This was one of the questions asked as part of the 2012 NJ IT Survey discussed in a previous blog post. With the potential for risk to intellectual property ownership, contract breaches and other liability, the responses were quite surprising. Fewer than half of the respondents said that they either prohibited the use of copyleft open source or monitored it closely, with almost 40% of respondents acknowledging that they do not monitor use of copyleft open source closely.
For those unfamiliar with the phrase, “copyleft” is a coined term that is used satirically to describe a practice of using copyright law to license copies of a work (and the right to modify it) while requiring that all modified versions of the work be made publicly available. See Wikipedia regarding origin and meaning of “copyleft.” While the term can be applied to any copyrightable work, it is frequently used in referring to open source computer code which is widely available on the Internet. Open source code is attractive to programmers in that it provides pre-developed, readily available and functional code to automate any number of computer functions. For a software developer, this offers the ability to lower development cost and increase the speed at which a final product can be brought into production.
Sounds great, right? Not so fast.
Because of the “copyleft” terms of the licenses for such open source code, unsuspecting users of the code may be surprised to find that their intellectual property ownership and distribution rights in there software product may not be what they expected. For software developers that write software for their customers and are frequently contractually required to deliver intellectual property ownership of the final work product, this creates a breach of contract risk that may not be covered by insurance.
According to Richard Bartlett, President of Bartlett & Company, Inc. (an insurance broker in Philadelphia), many carriers may not cover infringement of software code. Moreover, many carriers also exclude breach of contract claims from their standard form policy. Bartlett has also found that “many companies take a false sense of comfort in purchasing high limits, which are sometimes not necessary.” “I have seen cases where a company has two functions, e.g., software development and IT consulting/staffing, where their policy did not cover the consulting or staffing”, Bartlett says.

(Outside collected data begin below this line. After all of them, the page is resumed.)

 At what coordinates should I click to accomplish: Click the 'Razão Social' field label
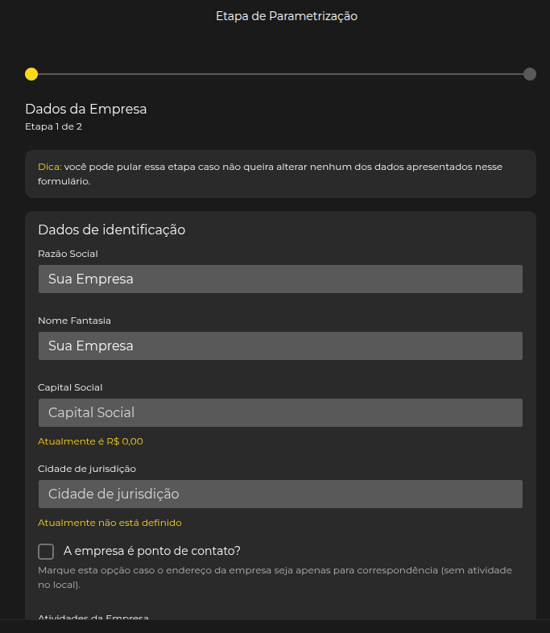point(68,254)
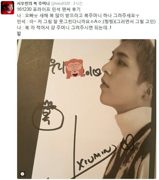Open the attached signed album photo
Viewport: 159px width, 180px height.
point(87,109)
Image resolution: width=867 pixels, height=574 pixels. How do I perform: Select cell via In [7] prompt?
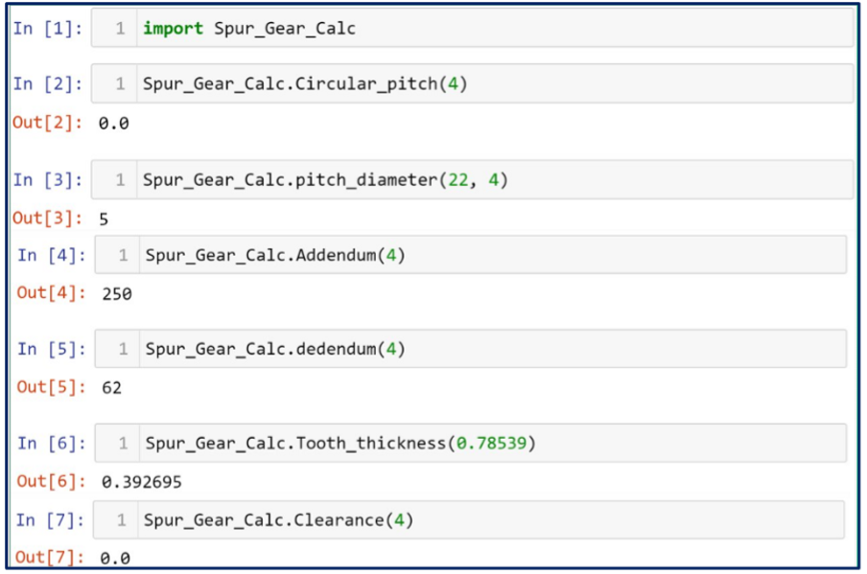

I frequently encounter situations in which companies negotiate contractual limitation of liability provisions by referencing their insurance limits. Clearly, companies relying on their insurance policies to cover breach of contract claims in this way should carefully review their policies to determine whether such claims are even covered.
If you think you’ll never get caught? Think again. It is my understanding that software such as Black Duck and Protecode can (among other things) detect the use of open source in various computer programs. In a posting on his own blog, Savio Rodrigues writes “clearly there’s a risk of contaminating a custom enterprise application by misusing open source code.”
With so many companies openly acknowledging a failure to closely monitor their use of open source, I doubt we’ve heard the last of this issue.